Parallel dazu würde er die Redaktion erweitern, ob auf die Zahl von 129 Redakteur*innen, die »elPeriódico« bis zum November 2022 hatte, ist realistisch vollkommen offen. »Vorerst wünsche ich uns in jedem Ressort, Kultur, Investigatives und Politik, einen oder eine weitere Kollegin. Das ist das Ziel für die kommenden Monate« so Ortiz, ein kräftiger Mann mit zurückgebundenem Haarschopf und grau melierten Bart.
Bei den Kolleg*innen in Guatemala kommt der neue, alte Player gut an, so Diego España. Der 23-jährige Journalist arbeitet bei »La Hora«, einer nur noch online erscheinenden Tageszeitung, und freut sich über die Renaissance von »elPeriódico«. Einigen Kolleg*innen ist er bereits auf der einen oder anderen Pressekonferenz begegnet. »Uns fehlt in Guatemala mediale Vielfalt. Wir sind ein kleines Land, unabhängige, kritische Medien haben es hier überproportional schwer«, meint der Absolvent der öffentlichen Universität San Marcos.
Mit Jovanna García und Gersón Ortiz kennt er mindestens zwei aus der Equipe von »eP Investiga«, und es gefällt ihm, dass kontinuierlich über José Rubén Zamora, der seit dem 29. Juli 2022 auf der Marical-Zavala-Militärbasis in Isolationshaft sitzt, berichtet wird.
Gleichwohl ist die Familie Zamora bei »eP Investiga« nicht mit an Bord, zu ausgepowert sind alle Beteiligten. Das weiß auch España, der den Fall en détail kennt, von Beginn an berichtete und sich sicher ist, dass die Vorwürfe gegen Guatemalas Ikone des investigativen Journalismus fabriziert sind. »Mit einer Verschleppungstaktik, der kurzfristigen Absage von Anhörungen, Prozesstagen usw. wird Zamora in Haft gehalten«, kritisiert er die zuständigen Richter und Staatsanwälte.

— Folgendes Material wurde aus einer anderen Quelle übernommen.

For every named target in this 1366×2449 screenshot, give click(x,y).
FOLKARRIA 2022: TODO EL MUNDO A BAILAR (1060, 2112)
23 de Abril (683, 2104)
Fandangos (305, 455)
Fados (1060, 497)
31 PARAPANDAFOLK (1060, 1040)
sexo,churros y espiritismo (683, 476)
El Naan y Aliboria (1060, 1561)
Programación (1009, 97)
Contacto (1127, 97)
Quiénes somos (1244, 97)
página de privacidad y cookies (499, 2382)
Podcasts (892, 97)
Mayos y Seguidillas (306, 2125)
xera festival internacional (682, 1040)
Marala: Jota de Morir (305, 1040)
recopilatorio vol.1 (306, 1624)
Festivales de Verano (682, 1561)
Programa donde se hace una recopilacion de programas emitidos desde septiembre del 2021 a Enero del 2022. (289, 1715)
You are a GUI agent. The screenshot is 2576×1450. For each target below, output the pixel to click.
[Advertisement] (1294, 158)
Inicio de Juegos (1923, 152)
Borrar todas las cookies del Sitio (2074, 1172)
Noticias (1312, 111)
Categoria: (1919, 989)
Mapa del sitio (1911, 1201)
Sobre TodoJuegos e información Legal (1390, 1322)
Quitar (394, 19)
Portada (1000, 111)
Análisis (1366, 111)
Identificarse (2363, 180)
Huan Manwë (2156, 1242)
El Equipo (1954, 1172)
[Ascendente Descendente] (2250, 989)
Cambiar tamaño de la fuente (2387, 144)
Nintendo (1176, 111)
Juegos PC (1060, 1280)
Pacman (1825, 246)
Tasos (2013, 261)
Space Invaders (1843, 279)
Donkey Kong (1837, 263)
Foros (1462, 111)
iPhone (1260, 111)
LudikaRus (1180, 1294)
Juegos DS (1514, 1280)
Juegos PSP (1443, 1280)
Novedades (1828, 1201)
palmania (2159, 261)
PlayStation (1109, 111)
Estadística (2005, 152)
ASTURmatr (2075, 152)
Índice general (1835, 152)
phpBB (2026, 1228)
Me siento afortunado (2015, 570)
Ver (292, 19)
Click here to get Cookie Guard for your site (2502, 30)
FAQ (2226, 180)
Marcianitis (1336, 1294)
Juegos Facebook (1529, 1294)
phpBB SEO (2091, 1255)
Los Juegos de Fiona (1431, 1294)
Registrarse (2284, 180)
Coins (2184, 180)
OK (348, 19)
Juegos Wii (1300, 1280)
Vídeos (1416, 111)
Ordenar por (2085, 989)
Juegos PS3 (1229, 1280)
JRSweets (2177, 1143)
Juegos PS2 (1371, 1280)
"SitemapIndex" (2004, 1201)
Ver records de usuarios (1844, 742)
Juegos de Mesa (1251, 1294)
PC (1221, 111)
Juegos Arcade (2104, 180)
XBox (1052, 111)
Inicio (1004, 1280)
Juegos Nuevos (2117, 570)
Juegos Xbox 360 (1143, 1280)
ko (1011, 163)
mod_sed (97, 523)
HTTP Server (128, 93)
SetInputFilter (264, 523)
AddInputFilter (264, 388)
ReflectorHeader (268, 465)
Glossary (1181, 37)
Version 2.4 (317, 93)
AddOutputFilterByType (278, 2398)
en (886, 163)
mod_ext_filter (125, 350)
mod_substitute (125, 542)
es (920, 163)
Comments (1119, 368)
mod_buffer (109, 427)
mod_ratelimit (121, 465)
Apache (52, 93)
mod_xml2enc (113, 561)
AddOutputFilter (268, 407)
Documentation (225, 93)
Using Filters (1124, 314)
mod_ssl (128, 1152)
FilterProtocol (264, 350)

Dahinter stecke Strategie meint er. Auch ein anderer unabhängiger Kollege ist dieser Meinung: Carlos Choc. Der 42-jährige indigene Journalist ist Mitglied der Rechercheplattform »Forbidden Stories« und hat zwei Prozesse hinter sich, in denen er vorsätzlich vom Staat beziehungsweise der Generalstaatsanwaltschaft kriminalisiert wurde. Typisch für deren Umgang mit kritischen Medien in Guatemala. »Staatsanwalt Rafael Currichiche hat die gesamte kritische Presse des Landes erst vor zwei Wochen als Aktivisten und Influencer bezeichnet. Dass wir einen Informationsauftrag haben, interessiert ihn nicht«, kritisiert Choc. Er kann sich erst seit ein paar Monaten wieder frei bewegen, und auch die Ausreise ist heute kein Problem mehr.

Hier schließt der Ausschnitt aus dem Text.